PASSAGE FOR REVIEW:
With each passing year, the raw jolt of the memory of 9/11/01 seems to fade a bit more. This year I feel the “fade” more than the “jolt.” I know I’m not alone.
So I went back to the archive of a piece I wrote for the 10th Anniversary of 9/11, in 2011. It revolved around inspiration from this quotation: “Love is a light that never dwelleth in a heart possessed by fear.” For so long, the emotion underlying memories of 9/11 seemed to be fear, and this drove further destruction. For families, it might have been easier to avoid the conversation. But motivated by love, understanding can spring forth, action is fueled, unity is spurred, and creative, new ideas emerge. Embracing global citizenship and the many virtues it implies, can offer a positive beginning. I want to honor this day through active remembrance and the practice of love. (Honestly, I already feel better, just making this statement.)
One strategy can be through active practice of global citizenship. Here’s what it can start to look like (excerpt from the 9/11/11 article):
“Not all families will have a direct link to disparate places and cultures in the world, or can get their kids on a plane to learn about other places and peoples firsthand, but you can expose them to the myriad cultures around the world, starting with the resources in your own communities. As you open your minds and your lives to other ways of doing things, you’ll probably get to know yourselves and where you came from better; and possibly deepen the bonds within your own families along the way. Raising children to have a global mind-set could be the biggest step you and your family take toward building a more peaceful world—and it all starts at home, with love.
To break down this big idea, consider these simple steps (choose one – don’t start trying to do all):
- Start at the dinner table: Invite a family to dinner for the first time, especially if they come from a different culture or faith than you. Perhaps your children are friends, or you work at the same office, or you volunteered together at the library.
- Host for a longer period: Consider hosting an exchange student in your home. The connection you’ll make to them and their culture will last throughout your lives. My family recently did thisand it had a profound impact.
- Learn about Interfaith Initiatives: Across the U.S. thousands have been inspired to unite for 9/11 and beyond. See the listing of events here and get in touch with your local interfaith network to support understanding throughout the year.
- Support education programs that counteract extremist recruiting of the vulnerable. See programs like Beyond the 11th, founded by two women widowed on 9/11/01, and GlobalGiving, with a menu of pre-screened projects, to support courageous initiatives in Afghanistan and beyond.
- Help your local school use existing technology to learn about the world and humanize connections made online. Primary Source’s teacher education, Global Nomads Groupvideoconferences across continents, World Savvy and iEarn’s student engagement projects, andePals pen pals and safe social networking all offer excellent starting points.”

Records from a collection
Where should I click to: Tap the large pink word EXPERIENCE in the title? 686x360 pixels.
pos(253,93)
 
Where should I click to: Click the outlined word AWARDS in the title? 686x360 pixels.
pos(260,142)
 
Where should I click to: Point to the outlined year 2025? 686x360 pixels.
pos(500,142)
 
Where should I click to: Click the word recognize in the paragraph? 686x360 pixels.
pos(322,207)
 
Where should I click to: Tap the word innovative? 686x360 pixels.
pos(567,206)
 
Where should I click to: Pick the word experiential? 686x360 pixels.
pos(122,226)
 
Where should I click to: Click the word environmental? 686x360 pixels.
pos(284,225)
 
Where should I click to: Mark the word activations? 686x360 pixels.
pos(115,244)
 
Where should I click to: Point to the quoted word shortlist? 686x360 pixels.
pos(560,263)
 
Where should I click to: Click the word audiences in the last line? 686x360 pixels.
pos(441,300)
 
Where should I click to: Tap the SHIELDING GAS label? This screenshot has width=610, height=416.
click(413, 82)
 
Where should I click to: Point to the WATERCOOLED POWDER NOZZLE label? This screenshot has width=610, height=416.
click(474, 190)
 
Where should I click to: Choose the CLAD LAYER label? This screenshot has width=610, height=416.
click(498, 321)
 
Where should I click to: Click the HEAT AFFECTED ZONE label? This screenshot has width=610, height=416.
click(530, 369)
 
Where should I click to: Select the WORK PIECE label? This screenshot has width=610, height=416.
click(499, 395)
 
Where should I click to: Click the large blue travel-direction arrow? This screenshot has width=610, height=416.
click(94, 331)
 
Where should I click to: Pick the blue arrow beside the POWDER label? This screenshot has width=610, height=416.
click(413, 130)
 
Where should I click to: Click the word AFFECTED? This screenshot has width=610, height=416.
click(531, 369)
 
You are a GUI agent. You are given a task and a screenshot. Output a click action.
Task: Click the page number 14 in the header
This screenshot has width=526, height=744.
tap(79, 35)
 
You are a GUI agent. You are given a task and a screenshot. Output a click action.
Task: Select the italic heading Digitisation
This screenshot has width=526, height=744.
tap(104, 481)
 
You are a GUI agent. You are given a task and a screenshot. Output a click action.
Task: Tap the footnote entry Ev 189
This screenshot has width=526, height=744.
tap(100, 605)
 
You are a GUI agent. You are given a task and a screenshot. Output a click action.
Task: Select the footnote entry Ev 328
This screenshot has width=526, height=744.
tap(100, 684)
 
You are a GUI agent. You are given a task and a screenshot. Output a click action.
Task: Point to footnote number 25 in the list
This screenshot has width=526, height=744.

TRY IT:
In the 9/11 remembrance piece, why does the author suggest that families expose their children to other cultures by starting with resources in their own communities? Answer in one to three sentences.

ANSWER BOX:
Not all families have a direct link to disparate places and cultures in the world. Nor can all of them get their kids on a plane to learn about other places and peoples firsthand. Local community resources give them a way to expose their children to the world's many cultures anyway.